Though sales of PDAs are usually expected to decline in the first quarter of the year, due to a seasonal lull after the Christmas holiday gift-giving season, general demand for PDAs has been stagnant over the past year, IDC said.

Palm Inc. of Santa Clara, Calif., continued to dominate both the U.S. and the worldwide PDA market, holding a 39 per cent share of the worldwide market (1.27 million units shipped) and 47.5 per cent of the U.S. market (810,880 units shipped), IDC said.

Palm, which once stood virtually alone in the PDA market, has faced fierce competition from companies such as software licensee Handspring Inc. and other manufacturers using Microsoft Corp.’s software. Last month, Palm posted a small profit of US$2.9 million for its fiscal third quarter ended March 1, despite a year-on-year decline in revenue of 38 per cent to $292.7 million.

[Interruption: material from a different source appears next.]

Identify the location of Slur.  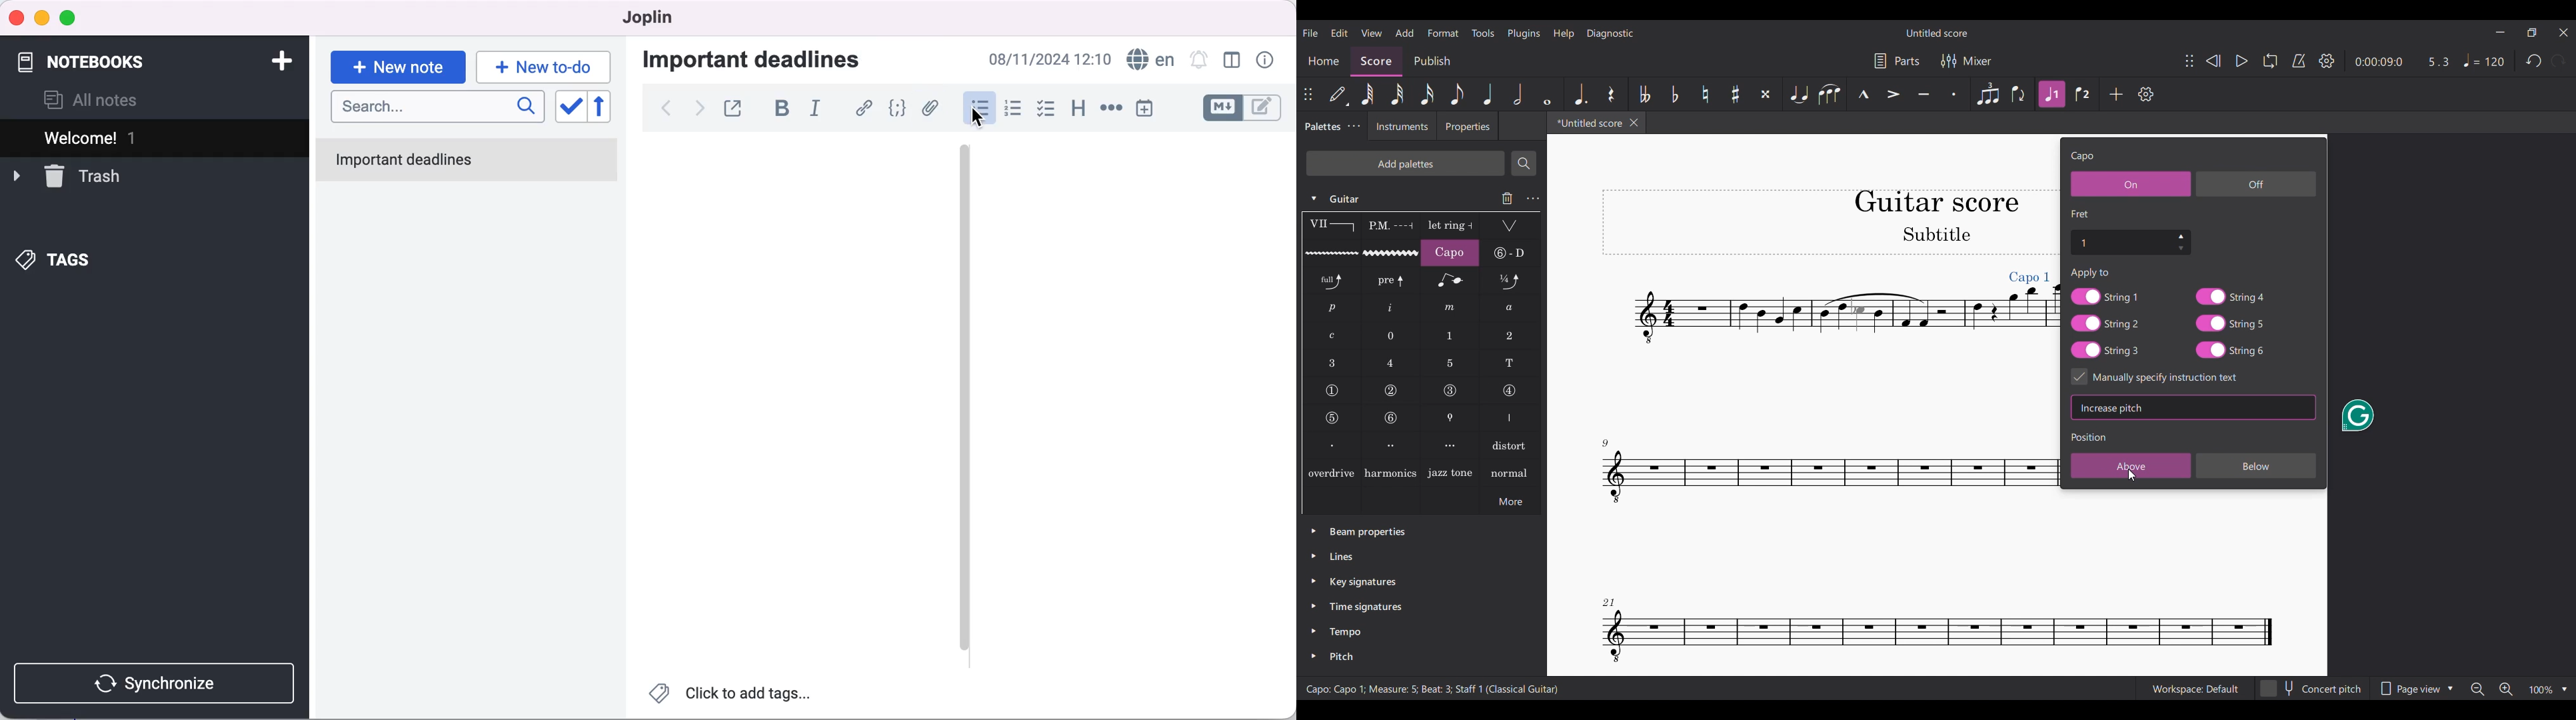
(1829, 94).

On the worldwide PDA market Palm’s nearest competitor was Houston vendor, Compaq Computer Corp. (10.1 per cent of the market with 329,000 units shipped), followed by Handspring (9.9 per cent of the market with 322,000 units shipped), Sony Corp. of Tokyo (7.7 per cent of the market with 250,000 units shipped) and Sharp of Osaka, Japan, (4.5 per cent of the market with 145,720 units shipped), IDC said.

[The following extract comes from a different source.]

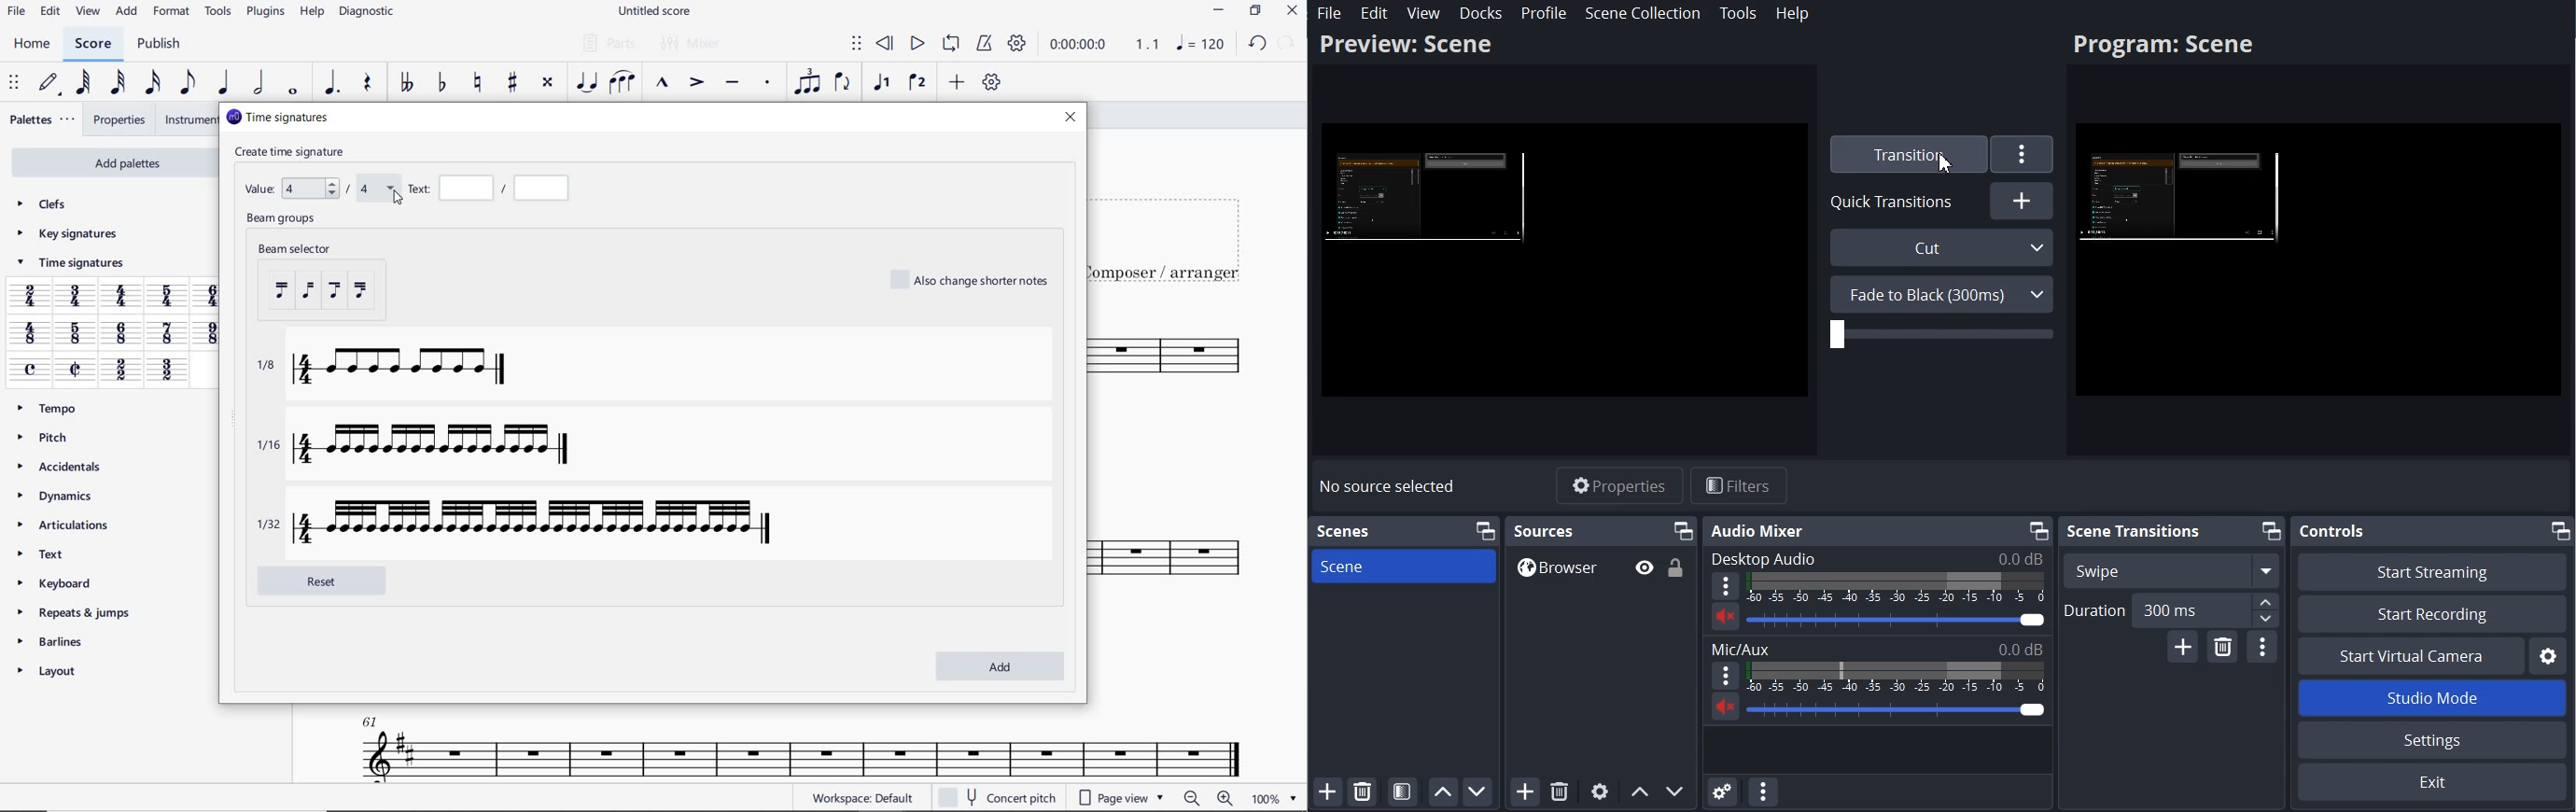 This screenshot has height=812, width=2576. What do you see at coordinates (1897, 709) in the screenshot?
I see `Volume Adjuster` at bounding box center [1897, 709].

Compaq in particular had a strong showing in the European PDA market, overtaking Handspring for the number two slot for the first time, IDC said.

The Compaq iPaq product has been performing so well that, should the acquisition of the company by Hewlett-Packard Co. (HP) be finalized, the iPaq would most likely become the PDA product line for the merged company, IDC said. With that transition pending, HP’s worldwide PDA shipments declined 43.9 per cent sequentially in the first quarter, which IDC said was “not surprising.”

In the U.S., Handspring held the number two position in the PDA market (14.6 per cent of the market with 249,000 units shipped), followed by Sony (10.8 per cent of the market with 185,000 units shipped), Compaq (8.6 per cent of the market with 146,250 units shipped) and the Waterloo, Ont., company, Research In Motion Ltd. (five per cent of the market with 85,000 units shipped), IDC said.

Earlier this month, despite a net-income loss of $23.7 million for its third quarter, Handspring said it was confident that its Treo communicator product — a combined mobile phone and PDA — would help lead the company back to profitability. But the Mountain View, Calif., company pointed out that the transition to selling wireless devices required more training for its sales staff to sell the product.

IDC, in Framingham, Mass., is a division of International Data Group Inc., the parent company of IDG News Service.